Classical Sanskrit was the foundation for some of the greatest literary works of its time, unparalleled anywhere in the world. Beyond the Vedantic texts mentioned earlier, Classical Sanskrit was the medium for the foundational texts of philosophies like Saamkhya, Nyaaya, Yoga, Meemaamsaa, Dvaita, and Advaita Vedanta, along with their offshoots. All the Puranas, the texts forming the basis of the Hindu pantheon, were also written in Classical Sanskrit. The authoritative versions of the epics Ramayana and Mahabharata, including the Shreemad-bhagvad-geeta, as well as all texts of Vedic orthodoxy (Smritis), were also written in Classical Sanskrit. After the decline of Pali, Sanskrit also became the language for texts of heterodox traditions like Jainism and Buddhism.
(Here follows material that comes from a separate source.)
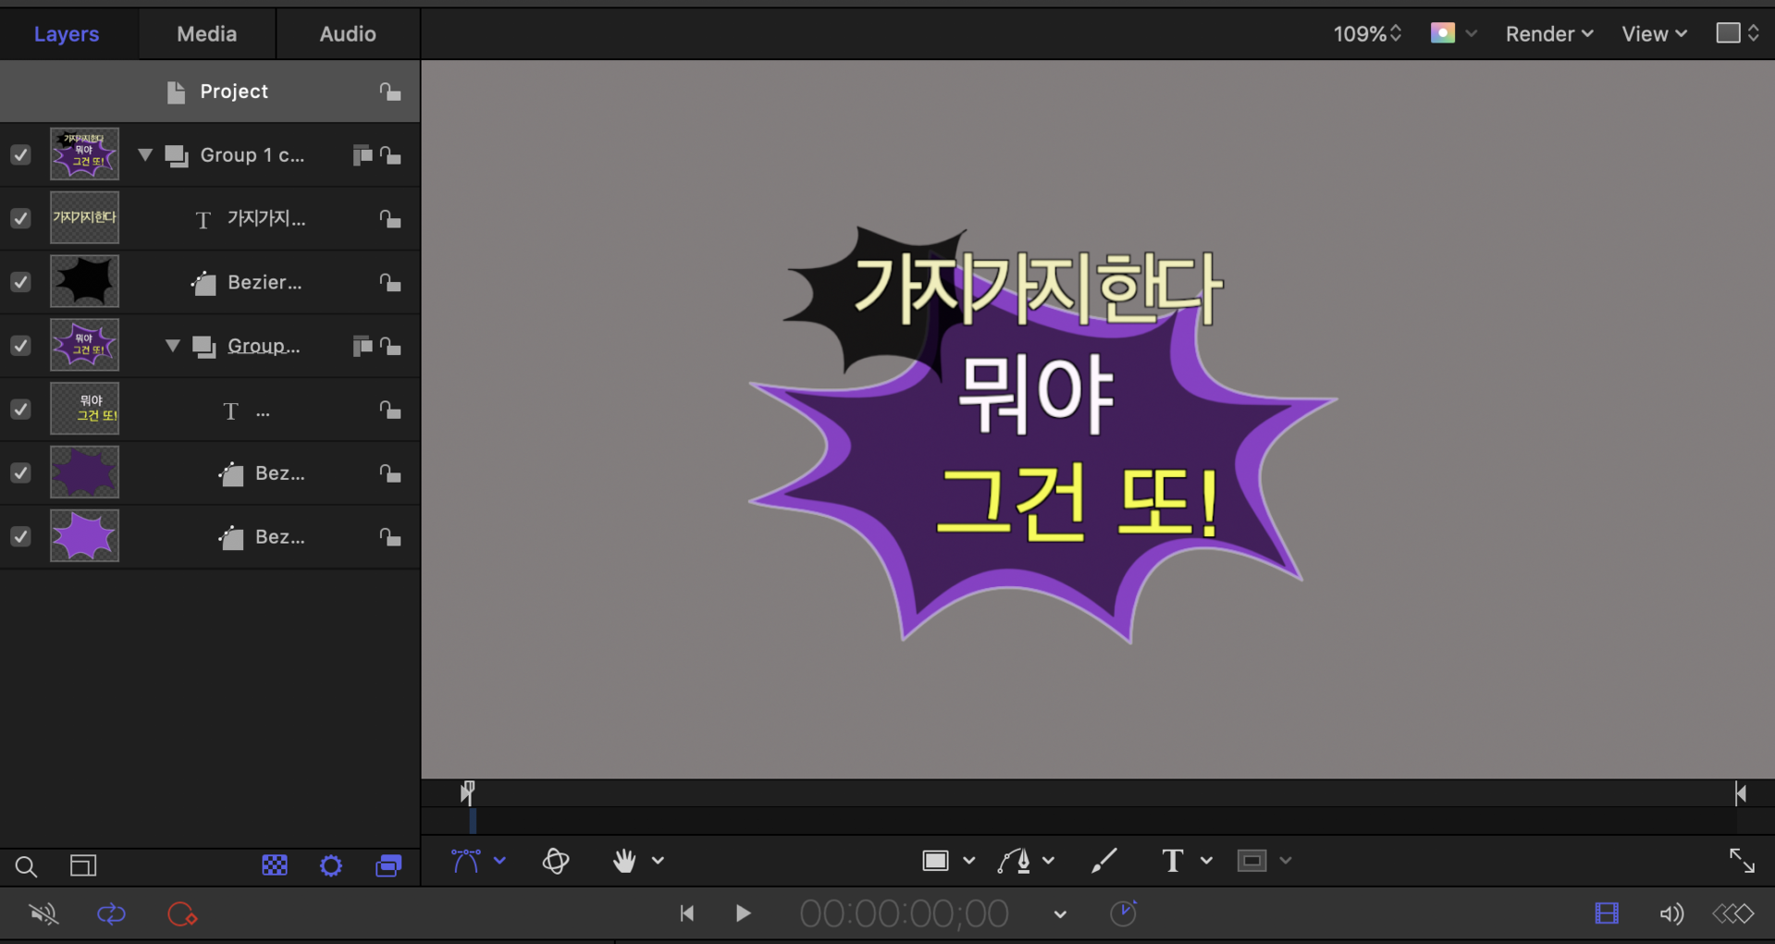Toggle loop playback icon
The height and width of the screenshot is (944, 1775).
pos(111,914)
For a long period, works in Yoga, Ayurveda, astronomy, astrology, mathematics, science, philosophy, law, ethics, linguistics, political science, history, high literature, erotica, children’s literature, drama, and arts and crafts were almost exclusively produced in Sanskrit. These works were produced across the Indian subcontinent. Although texts in Tamil, Kannada, Telugu, northern Apabhramsas, and Prakrit languages, as well as, to a lesser extent, Pali, Persian, Arabic, and other regional languages, were also produced between the Gupta and Sultanate periods, Classical Sanskrit remained the dominant language of choice in India for a long time. Even during the Delhi Sultanate and Mughal periods, centers of Sanskrit scholarship like Kashi, Mithila, and Ujjain in the north, and Kerala and southern Karnataka, continued to flourish. Religious sects teaching and promoting Sanskrit received royal, feudal, and business patronage, producing seminal works on Dvaita Vedanta and Nyaya philosophies, Vaishnava devotional literature, prose, drama, poetry, and music, even after Persian and regional languages had come to dominate politics and administration.
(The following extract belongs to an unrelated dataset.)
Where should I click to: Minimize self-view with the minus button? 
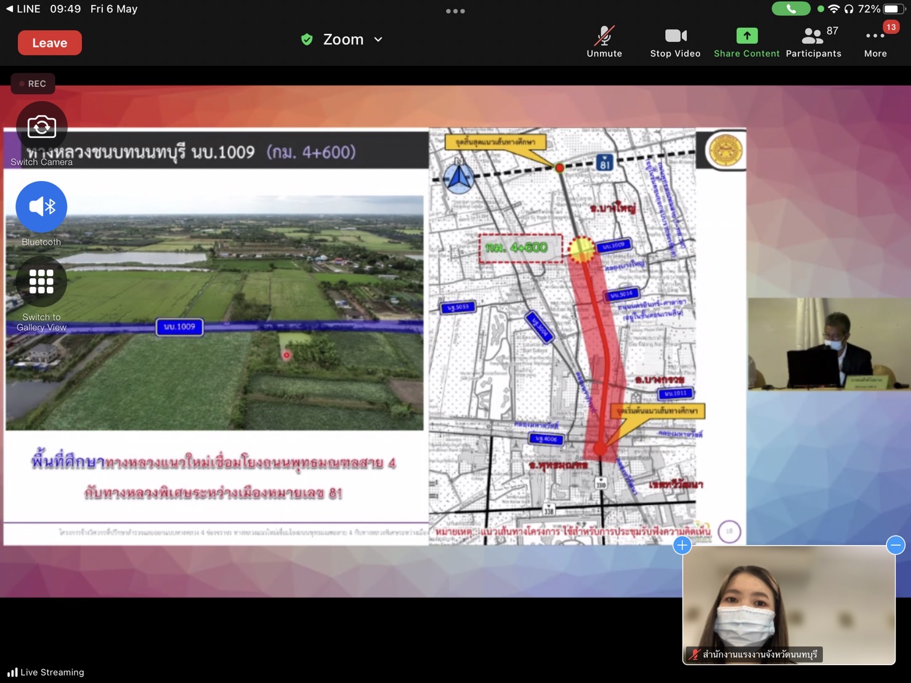(895, 545)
Although sporadic works were produced, and a few prominent individuals used and wrote Sanskrit well into the twentieth century, the rise of colonial power, the spread of Persian (considered the language of elites), and the establishment of schools under Macaulay’s education system led to its decline. The decline of Sanskrit paathshaalas (schools) was exacerbated by the reluctance of its custodians to include new approaches and subjects in the curriculum and the persistent exclusion of a large segment of the Indian population due to caste barriers. The Sanskritization of Hindustani, Bangla, Tamil, Telugu, Malayalam, Kannada, and other regional languages helped them gain prestige, leading scholars and creators to shift to these languages. This made them more acceptable to a wider audience, including both the elite and the masses. Due to a combination of these factors, Sanskrit lost its position as a language of new thought and ideas. Despite its decline, the vast wealth of incredible work created over millennia in Sanskrit, much of which was lost, is now being rediscovered. This is drawing a growing number of people to its study, which bodes well for the future of Sanskrit- this time as a tool for unraveling our past.